THE PROBLEM:
In the listing below, rewrite only the lines from the one containing "Given: Open the" through the one containing "click(30, 41)", inclusive. In them, swap "Image resolution" for "Display size" every time it appears and change nothing else. Leave the pictures out of your answer.
begin PROVIDED RECORDS
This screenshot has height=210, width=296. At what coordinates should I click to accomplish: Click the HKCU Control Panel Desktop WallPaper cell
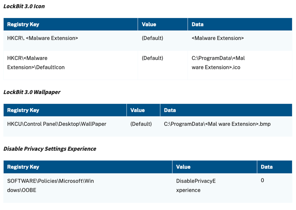click(57, 124)
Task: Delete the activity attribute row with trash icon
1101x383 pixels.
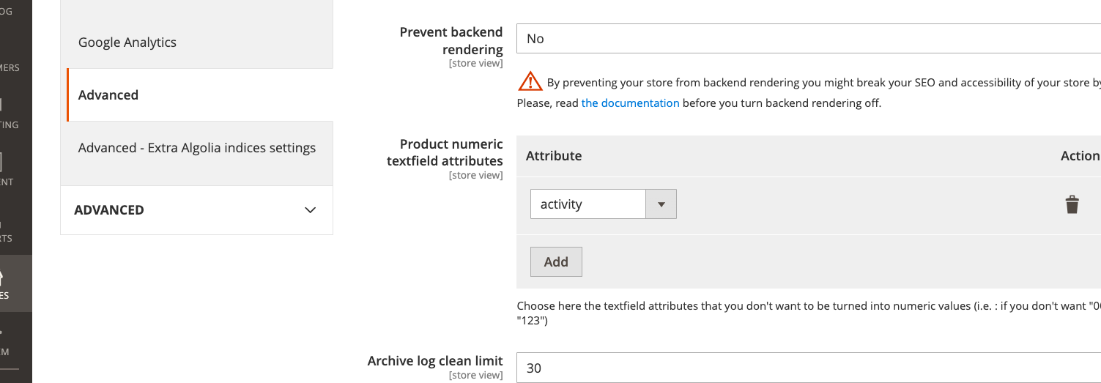Action: point(1072,204)
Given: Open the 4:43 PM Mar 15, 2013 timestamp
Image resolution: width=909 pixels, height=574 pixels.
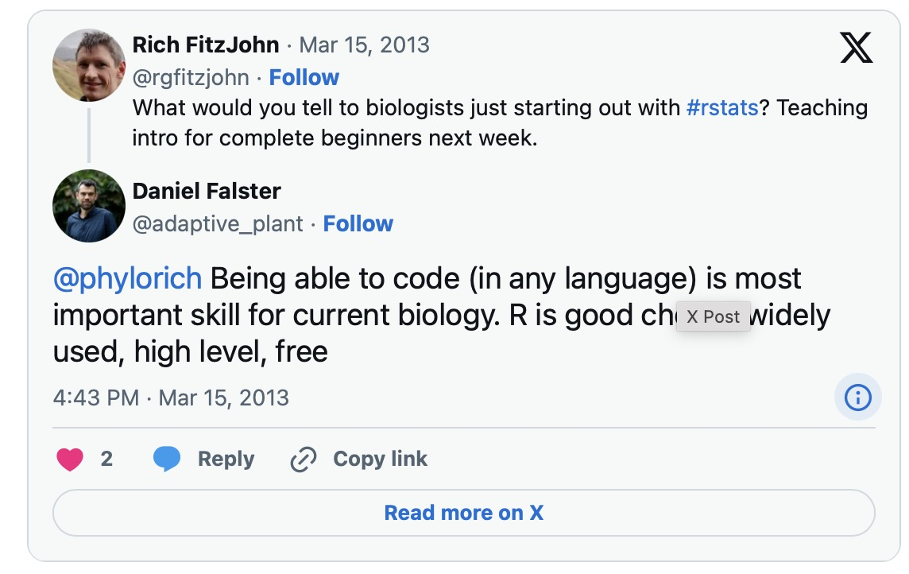Looking at the screenshot, I should coord(171,398).
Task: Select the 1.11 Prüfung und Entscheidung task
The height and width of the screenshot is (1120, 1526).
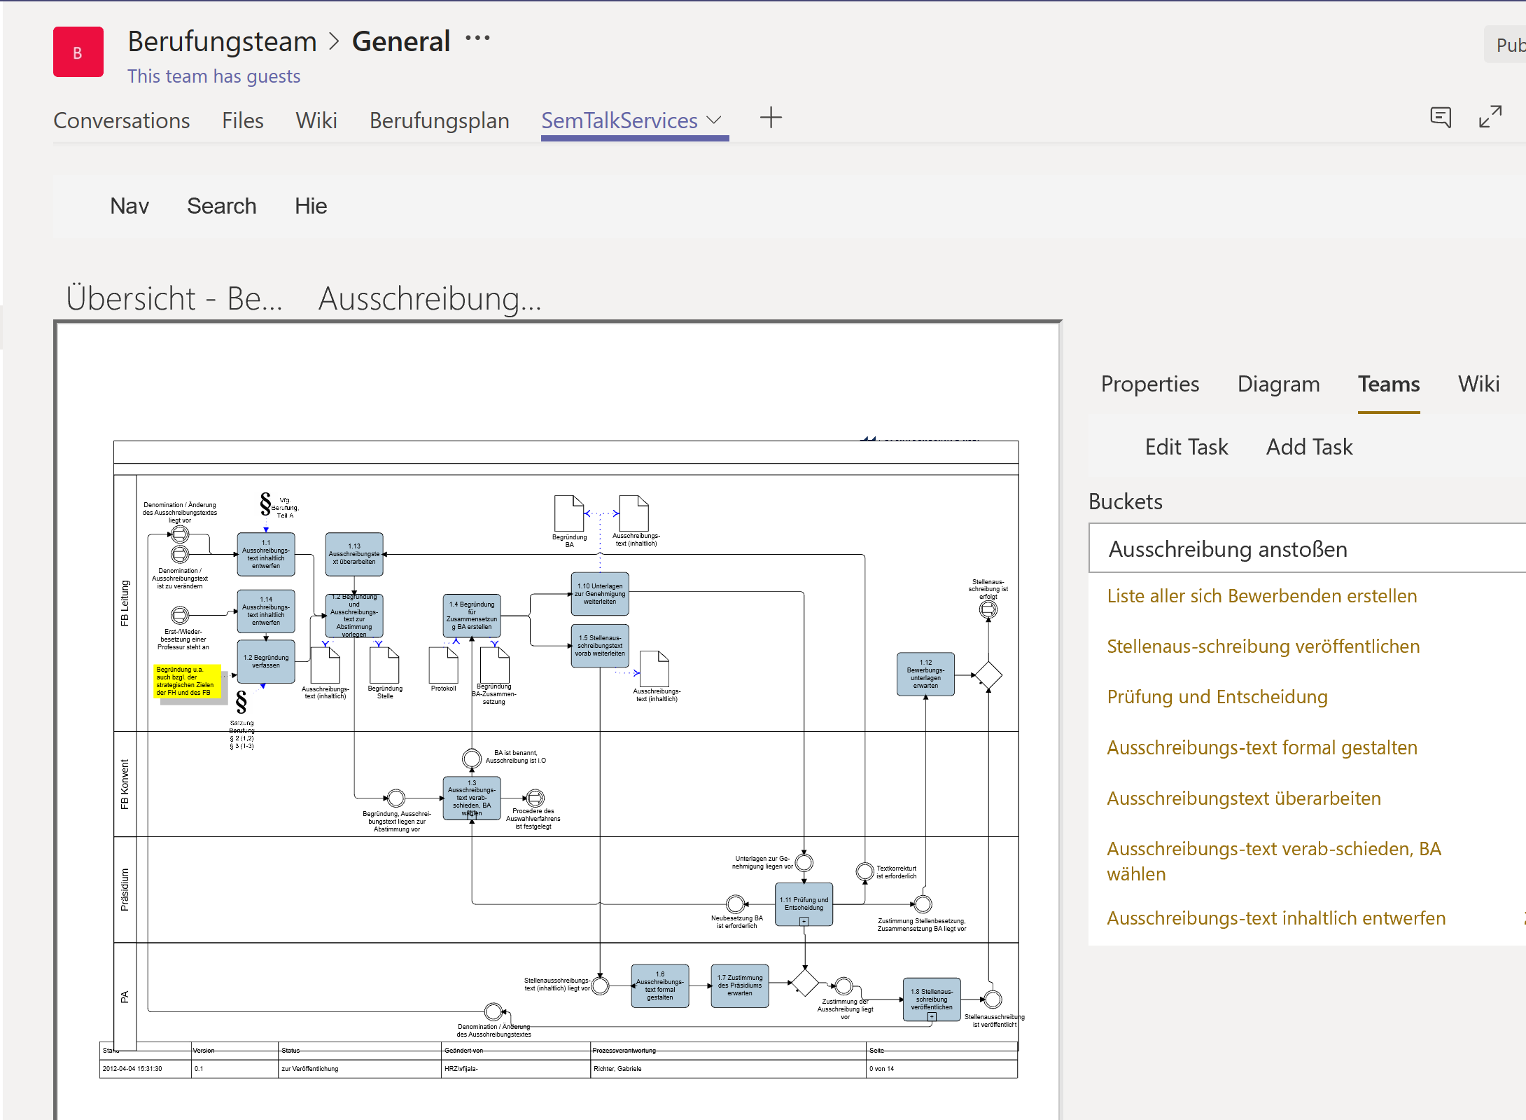Action: [804, 904]
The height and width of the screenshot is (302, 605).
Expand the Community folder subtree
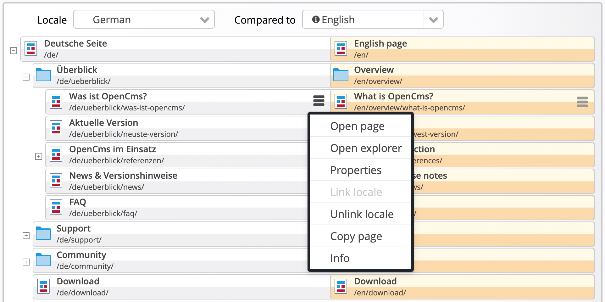point(26,261)
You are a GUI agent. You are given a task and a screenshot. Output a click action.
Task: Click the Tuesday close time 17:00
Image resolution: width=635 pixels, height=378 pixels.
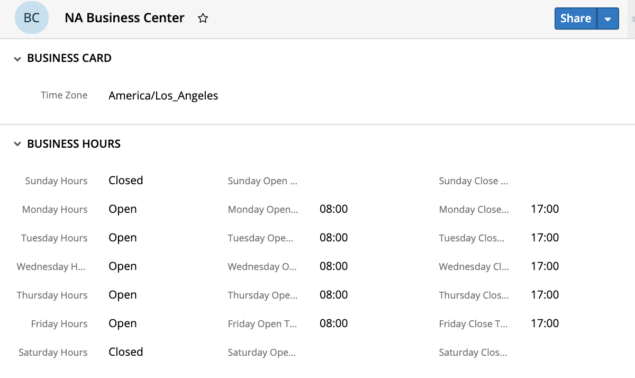(x=545, y=238)
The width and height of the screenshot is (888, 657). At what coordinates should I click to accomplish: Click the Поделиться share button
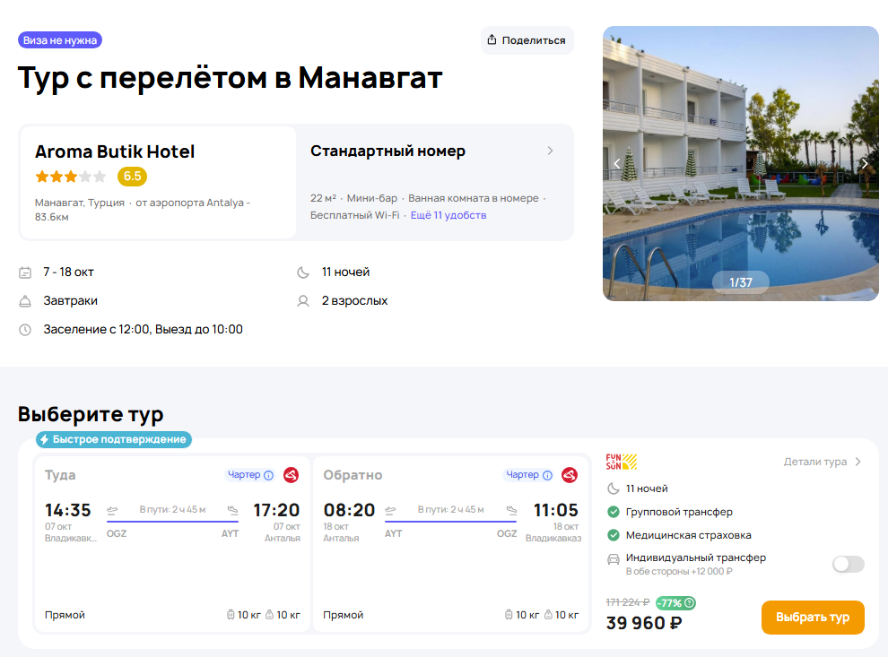tap(527, 40)
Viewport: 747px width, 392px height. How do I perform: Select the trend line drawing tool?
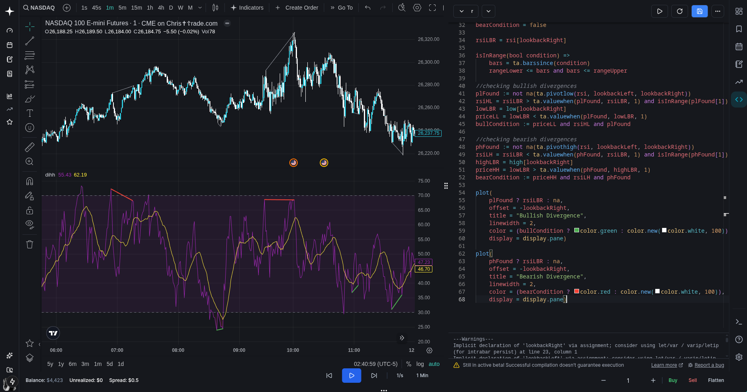click(30, 41)
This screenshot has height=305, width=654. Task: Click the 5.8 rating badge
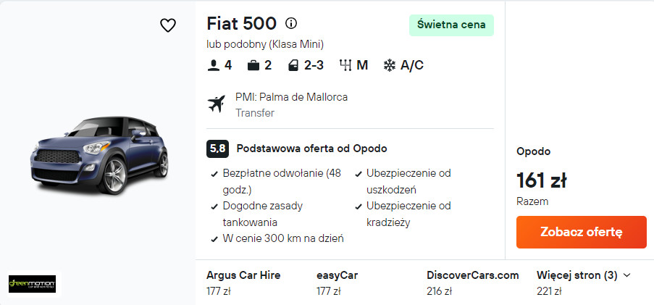217,149
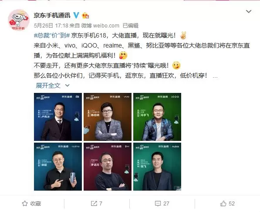Open the post options chevron menu
The width and height of the screenshot is (260, 212).
(249, 11)
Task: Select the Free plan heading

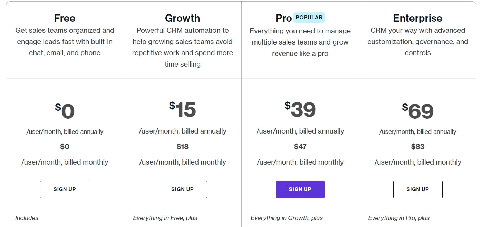Action: (65, 18)
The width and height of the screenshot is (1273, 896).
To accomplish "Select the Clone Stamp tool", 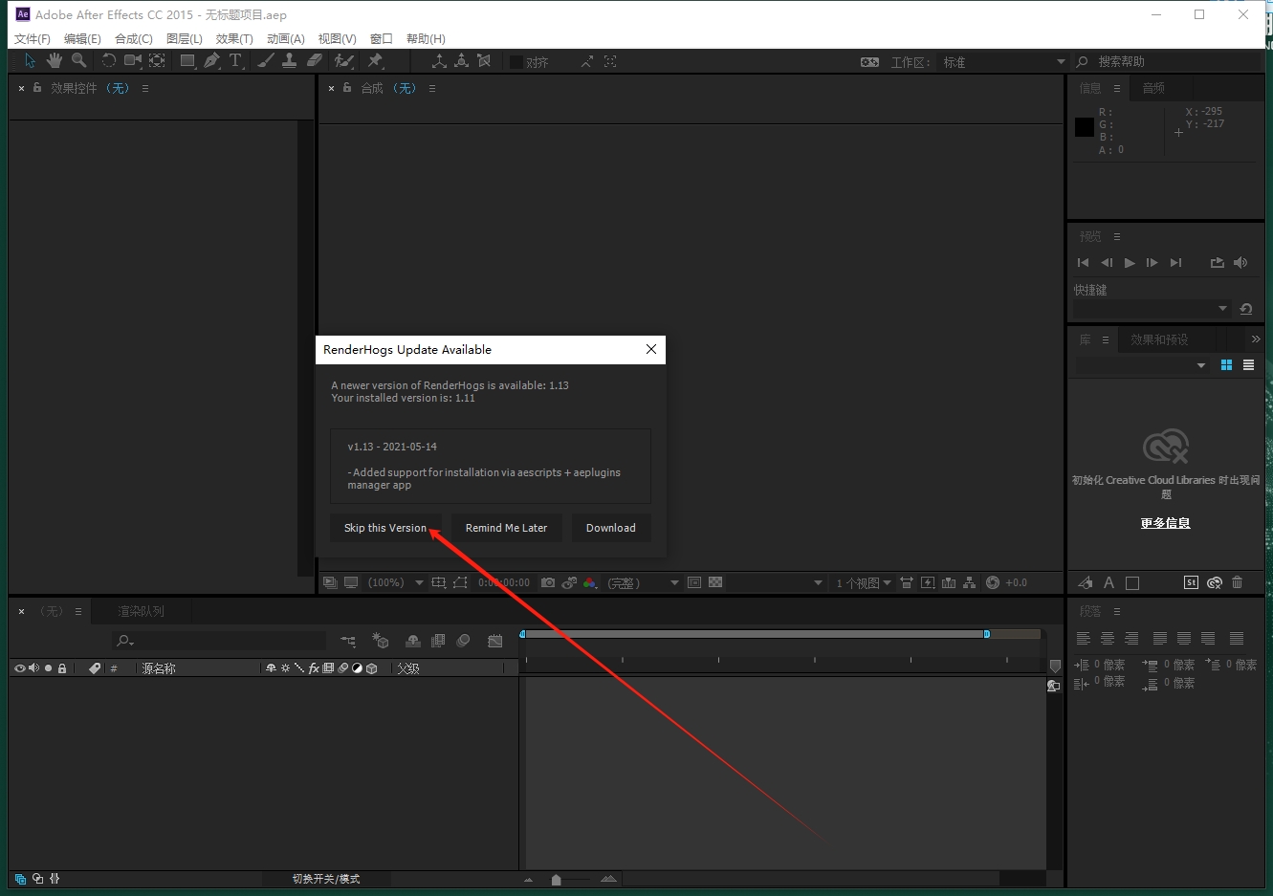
end PROVIDED RECORDS
SOLUTION TO THE EXERCISE:
Given: Open the 4:43 PM Mar 15, 2013 timestamp
Display size: width=909 pixels, height=574 pixels.
Looking at the screenshot, I should coord(171,398).
Task: Select the 1.11 Prüfung und Entscheidung task
The height and width of the screenshot is (1120, 1526).
Action: [804, 904]
The height and width of the screenshot is (302, 605).
Expand the Community folder subtree
point(26,261)
You are a GUI agent. You are given a task and a screenshot. Output a click action.
Task: Click the Tuesday close time 17:00
Display size: width=635 pixels, height=378 pixels.
(x=545, y=238)
The width and height of the screenshot is (888, 657). At what coordinates should I click to accomplish: Click the Поделиться share button
tap(527, 40)
Viewport: 747px width, 392px height. How do I perform: Select the trend line drawing tool?
click(30, 41)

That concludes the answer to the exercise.